Tourists snapped images of the Albert Square building in the sunshine, and some even asked police for photographs like any other day.

But throughout the morning there were rumours and speculation about further incidents - the Arndale Centre was closed for a period after 11.40am while swathes of police descended, shutting off the main city centre thoroughfare of Market Street.

Corporation Street - closed off at Exchange Square - was at the centre of the city’s IRA blast. A postbox which survived the 1996 bombing stood in the foreground while officers stood guard, police tape fluttering around cordoned-off spaces.

It’s true that the streets of Manchester have known horror before, but not like this.

I spoke to students Beth and Melissa who were in the bustling centre when they saw people running from two different directions.

They vanished and ducked into River Island, when an alert came over the tannoy, and a staff member herded them through the back door onto the street.

“There were so many police stood outside the Arndale, it was so frightening,” Melissa told me.

“We thought it will be fine, it’ll be safe after last night. There were police everywhere walking in, and we felt like it would be fine.”

Beth said that they had planned a day of shopping, and weren’t put off by the attack.

“We heard about the arena this morning but we decided to come into the city, we were watching it all these morning, but you can’t let this stop you.”

They remembered the 1996 Arndale bombing, but added: “we were too young to really understand”.

And even now they’re older, they still did not really understand what had happened to the city.

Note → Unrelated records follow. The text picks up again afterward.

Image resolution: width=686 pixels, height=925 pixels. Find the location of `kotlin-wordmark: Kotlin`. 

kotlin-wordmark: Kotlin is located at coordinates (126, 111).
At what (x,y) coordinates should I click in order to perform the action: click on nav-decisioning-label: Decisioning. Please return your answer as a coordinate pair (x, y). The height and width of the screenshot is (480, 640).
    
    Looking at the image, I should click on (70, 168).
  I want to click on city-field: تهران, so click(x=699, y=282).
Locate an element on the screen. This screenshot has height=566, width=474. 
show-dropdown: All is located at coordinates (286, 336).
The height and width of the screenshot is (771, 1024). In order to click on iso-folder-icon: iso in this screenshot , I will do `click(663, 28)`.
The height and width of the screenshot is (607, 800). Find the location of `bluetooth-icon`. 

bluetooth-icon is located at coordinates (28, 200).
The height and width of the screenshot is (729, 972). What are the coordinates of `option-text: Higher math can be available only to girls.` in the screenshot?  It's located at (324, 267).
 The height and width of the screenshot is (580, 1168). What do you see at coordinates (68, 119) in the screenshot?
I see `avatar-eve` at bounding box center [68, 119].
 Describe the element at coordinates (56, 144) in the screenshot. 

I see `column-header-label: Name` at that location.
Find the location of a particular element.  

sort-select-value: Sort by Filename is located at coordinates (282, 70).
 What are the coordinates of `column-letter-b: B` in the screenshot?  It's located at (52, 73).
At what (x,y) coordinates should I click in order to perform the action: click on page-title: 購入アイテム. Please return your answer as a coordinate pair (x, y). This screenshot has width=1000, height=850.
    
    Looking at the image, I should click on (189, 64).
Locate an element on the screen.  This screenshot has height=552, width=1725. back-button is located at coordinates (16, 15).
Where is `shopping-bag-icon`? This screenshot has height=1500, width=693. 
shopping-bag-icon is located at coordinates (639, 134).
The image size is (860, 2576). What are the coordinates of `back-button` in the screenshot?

“Theres nowhere to go, where’s safe? I just want to go home,” Melissa said. “I just want to be anywhere that’s not Manchester.”

Manchester has seen this sort of thing before - but so long ago that the stunned city dwellers are at a loss. In a city which feels under siege, no one is quite sure how anyone can keep us safe from an unknown threat

“We saw armed police on the streets - there were loads just then," Melissa said. "I trust them to keep us safe.”

But other observers were less comforted by the sign of firearms.

Ben, who I encountered standing outside an office block on Corporation Street watching the police, was not too forthcoming, except to say “They don’t know what they’re looking for, do they?” as I passed.

The spirit of the city is often invoked, and ahead of a vigil tonight in Albert Square, there will be solidarity and strength from the capital of the North.

But the community values which Mancunians hold dear are shaken to the core by what has happened here.